Almost a third of clinical trials remain unpublished five years after completion, researchers said, in a finding that may add to pressure on drugmakers to be more open about the outcomes of medical studies.
Of 585 trials registered on a U.S. website to track drug research, as many as 171, or 29 percent, remained unpublished five years after concluding, according to a search of scientific literature databases by researchers led by Christopher Jones at Rowan University in Camden, New Jersey. The study was published today in the medical journal BMJ.
The finding comes as pharmaceutical companies face demands to be more open about their research. BMJ, formerly known as the British Medical Journal, is part of a campaign to push for all trials to be registered and their results published. Doctors and regulators need to know test outcomes to make decisions about treatments, the activists leading the AllTrials.net effort say.
U.S. law requires that many trials involving human participants be registered and their results posted on the largest clinical trial website ClinicalTrials.gov.
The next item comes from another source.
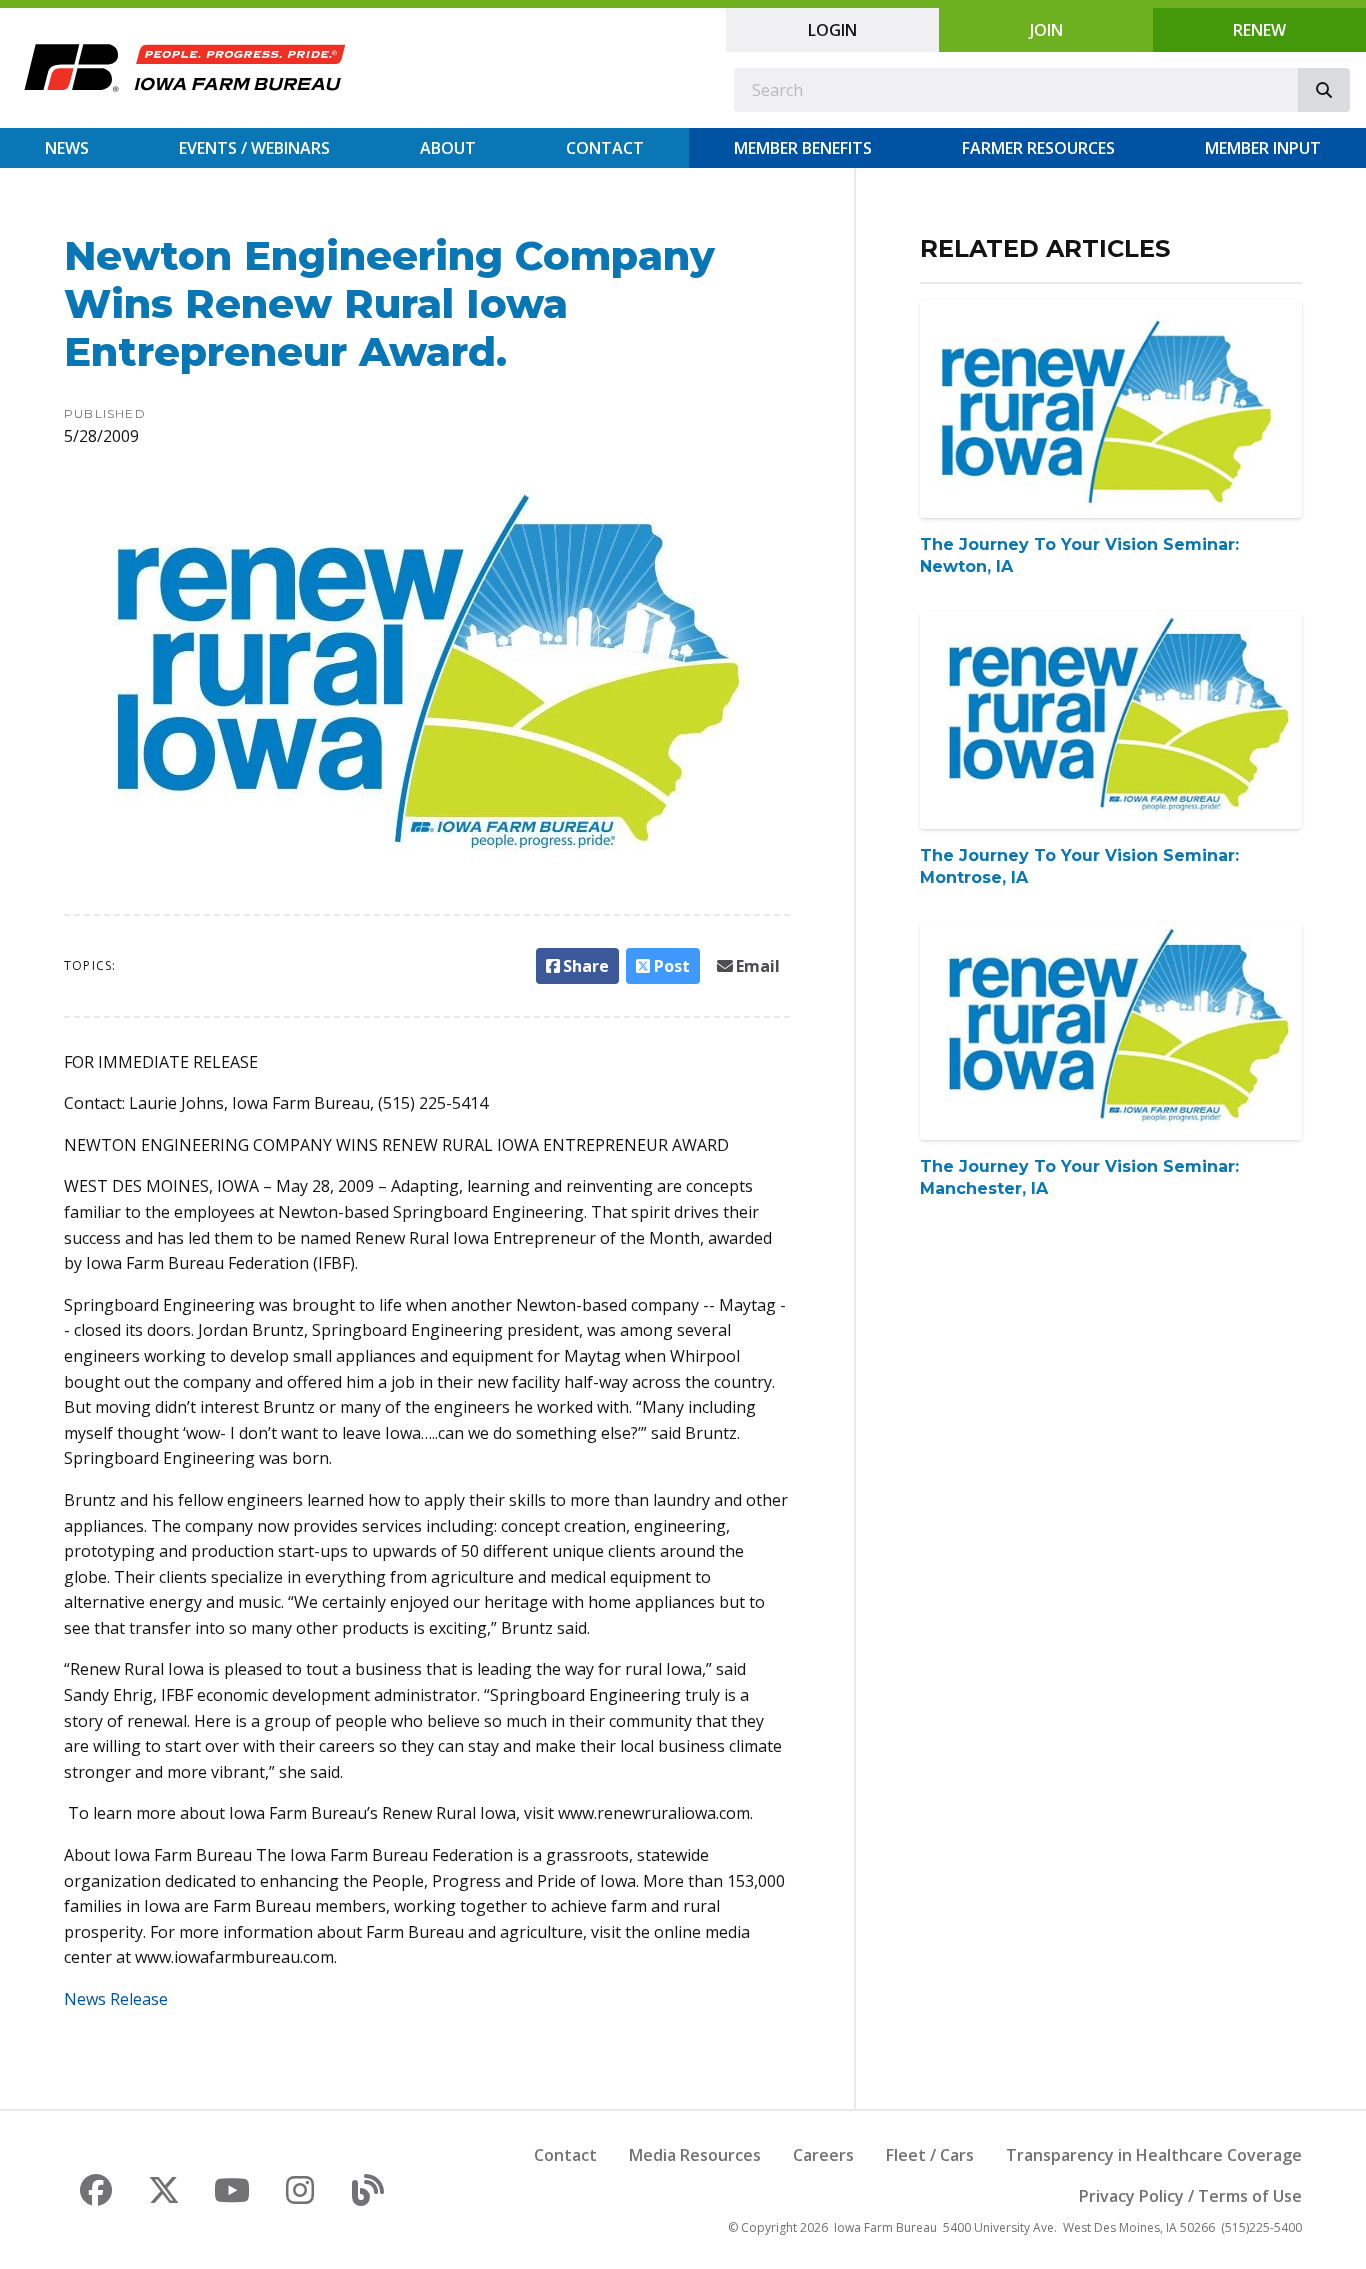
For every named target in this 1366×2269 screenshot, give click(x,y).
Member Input (1263, 148)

Non-publication was more common among trials that received industry funding than those that didn't, according to the study.
The AllTrials campaign says that trial results that show a drug doesn't work are much more likely to be hidden, leading to so-called publication bias, in which only favorable outcomes are reported.
The lack of availability of results from trials "contributes to publication bias and also constitutes a failure to honor the ethical contract that is the basis for exposing study participants to the risks inherent in trial participation," the authors said in a statement.